There’s a legend about an African tribe called the Himba.
In this tribe each child has a unique song. When a tribe learns that a woman is pregnant, the tribe will go out into the wilderness and come back with a song that is unique to the child in the womb. The tribe will sing this song when the woman gets pregnant, they’ll sing it again when the child is born, again as the child enters school. They’ll sing it as the child becomes an adult and gets married. At milestones along the journey of life, this song will be repeatedly sung by the tribe.
Ann Voskamp describes this custom when she writes:
And when the child is born, the Himba tribe gathers and sings the child’s song to him or her. Later, when the child begins school, the village gathers and chants the child’s song. And when the child passes through the initiation to adulthood, the Himba again come together and sing. And at the time of marriage, the person again hears the notes of her song.

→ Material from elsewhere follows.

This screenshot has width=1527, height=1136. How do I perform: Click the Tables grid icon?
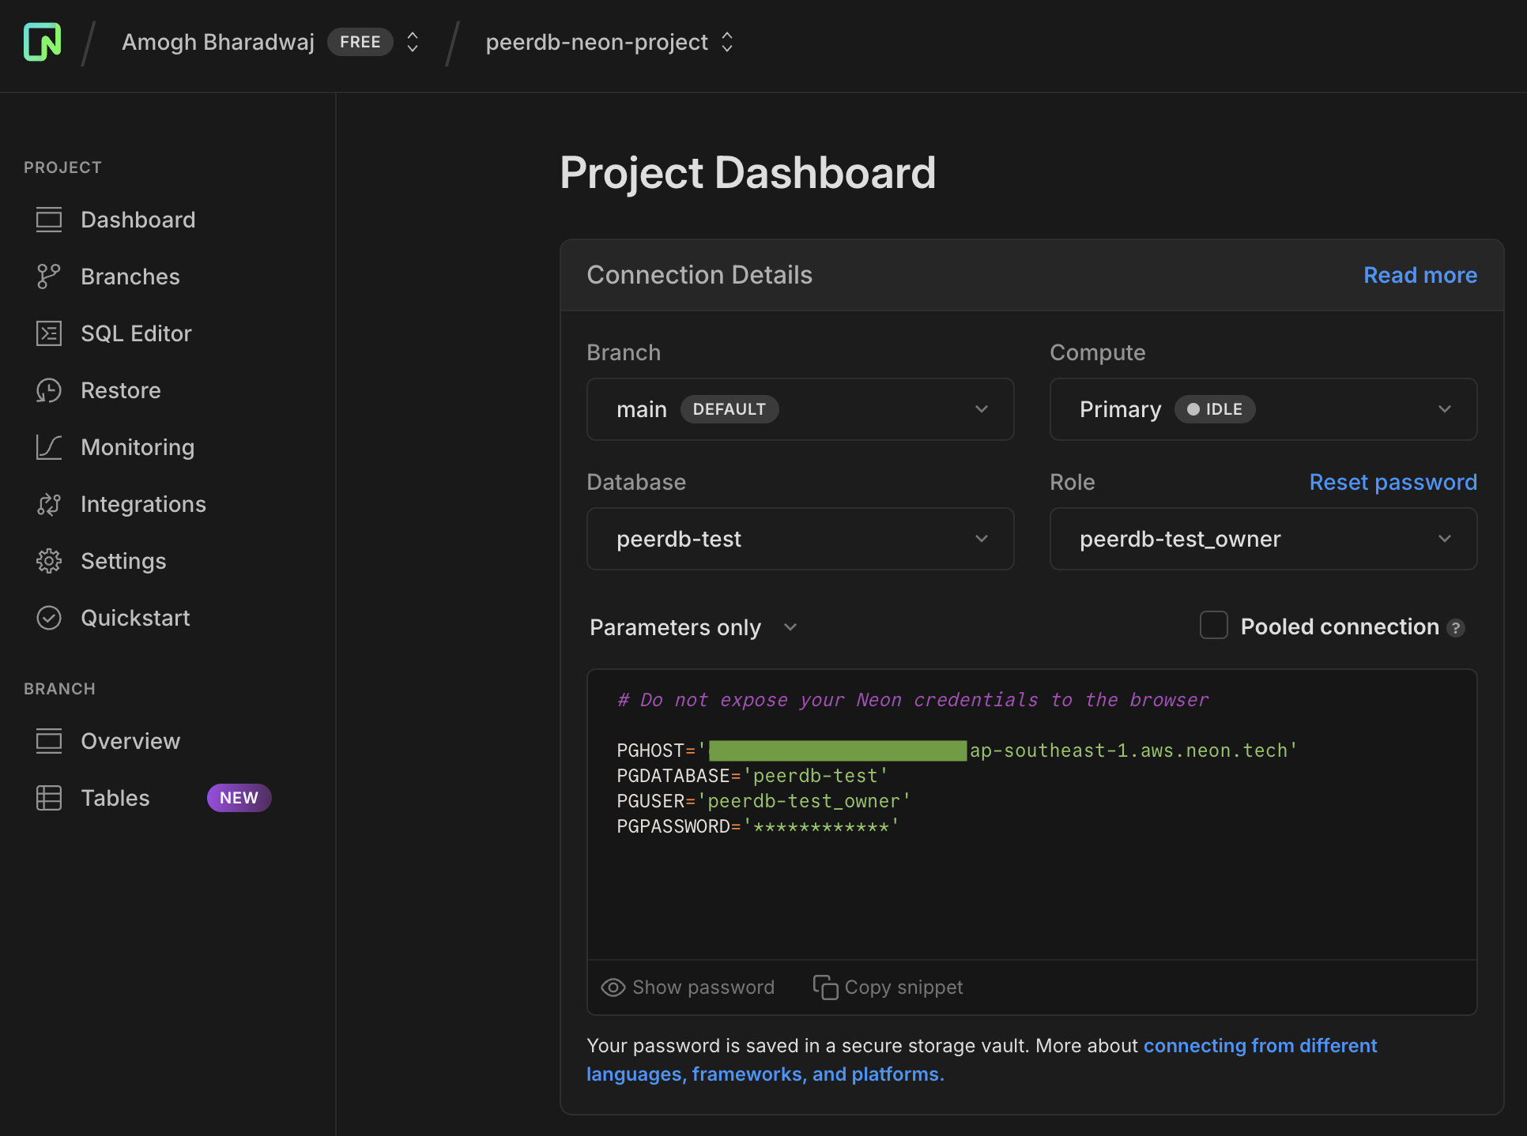[x=48, y=798]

They’d also gather together when a child loses way… when the child strays or commits a crime. They would gather around the child and sing the song to them, because they know the song that they’ve heard over and over again would remind them who they are.

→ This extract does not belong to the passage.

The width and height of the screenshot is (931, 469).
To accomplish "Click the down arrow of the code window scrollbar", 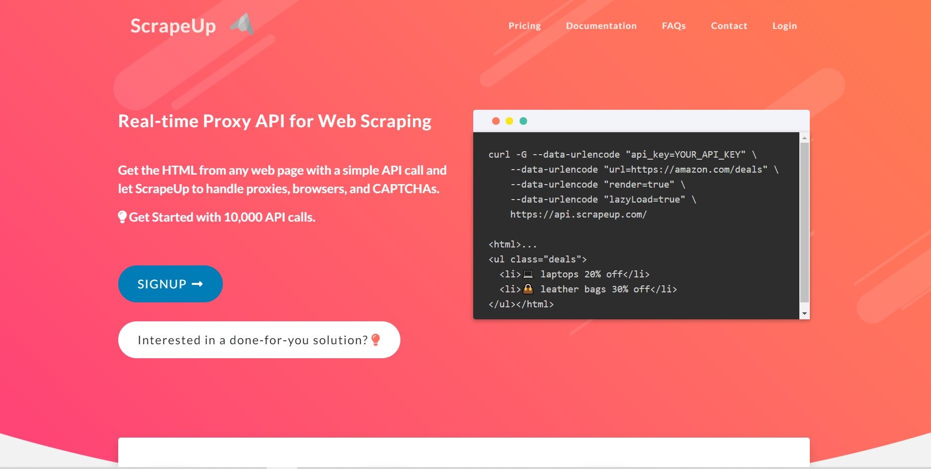I will [805, 313].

And so the tribe sings to remind the child who they are.
When God’s people gather together in Worship, we sing to be reminded who we are. In singing God’s Word, we are reminded who we are in Christ and the work of God in rescuing us. We are reminded of the amazing grace that was given to us when Jesus took our place. We are reminded that have been made sons and daughters.
When we sing, we remember.
And this is precisely why week after week after week, we gather together to not only be reminded in preaching of God’s Words to us but we sing of them. Because there is something significant about music and how it embeds God’s Word into our heart. This is why we repeat songs throughout the year, because certain songs are worth remembering. We need the songs that we’ll be humming when we leave Church. We need songs that we’ll sing to our kids when we put them to bed. We need songs that we’ll sing when we don’t have the words to say. And we need sings that get us through the dark times.
We sing because in the singing, God himself reminds us who we are and how he’s made us who we are.